The court holds that the federal requirement that the consideration of undue hardship on WIC participants prior to disqualifying a WIC vendor, does not establish the absence of undue hardship as a condition of disqualification. All that is required is prior consideration of the impact of vendor disqualification on WIC participants.

In the instant case the Commissioner determined that the impact did not constitute undue hardship.6 The consideration by the agency of the hardship to the participants prior to disqualification of the vendor, appears to meet the requirement of 7 C.F.R. § 246.12 (k)(v). It does not appear to be a substantive requirement or a prerequisite to disqualification, that no undue hardship would be experienced by plan participants. It is sufficient that the agency consider the impact on the WIC recipients and balance the consequences in its decision. That minimal requirement seems to have been met.
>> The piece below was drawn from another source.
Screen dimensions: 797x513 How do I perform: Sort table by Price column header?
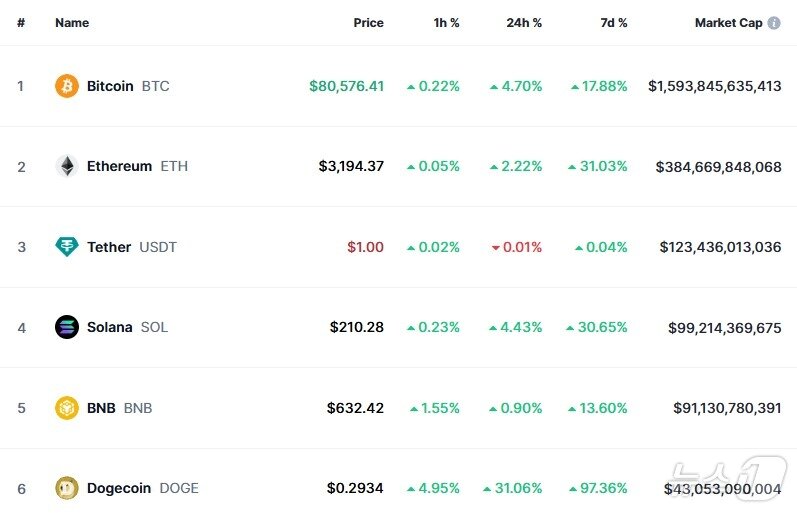(x=369, y=23)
To the extent that the "undue hardship" regulation imposes a substantive evidence requirement, it is unlikely that the plaintiff would have standing to raise it. The plaintiff has not been aggrieved by the imposition of undue hardship on WIC participants. Aggrievement involves a twofold determination: "first, the party claiming aggrievement must successfully demonstrate a specific personal and legal interest in the subject matter of the decision, as distinguished from a general interest, such as is the concern of all members of the community as a whole. Second, the party claiming aggrievement must successfully establish that this specific personal and legal interest has been specially and injuriously affected by the decision . . . ConsumerEnterprises. Inc. v. Burns, 194 Conn. 43, 47 (1984), Bakelaar v.West Haven, 193 Conn. 59, 65 (1989). "Standing concerns the question whether the interest sought to be protected by the complainant is arguably within the zone of interests to be protected or regulated. . . ." State v. Pierson, 208 Conn. 683,687 (1988) cert. denied 489 U.S. 1016, 109 S. Ct. 1131,103 L. Ed. 2d 193 (1989). United Cable v. DPUC, 235 Conn. 334, 345 (1995).

The "undue hardship" regulation is clearly raised at protecting WIC participants rather than WIC vendors. Plaintiff, a CT Page 2126 WIC vendor, does not have standing or aggrievement status to assert the interests of WIC participants.

The decision is affirmed, and the appeal is dismissed. The stay is vacated.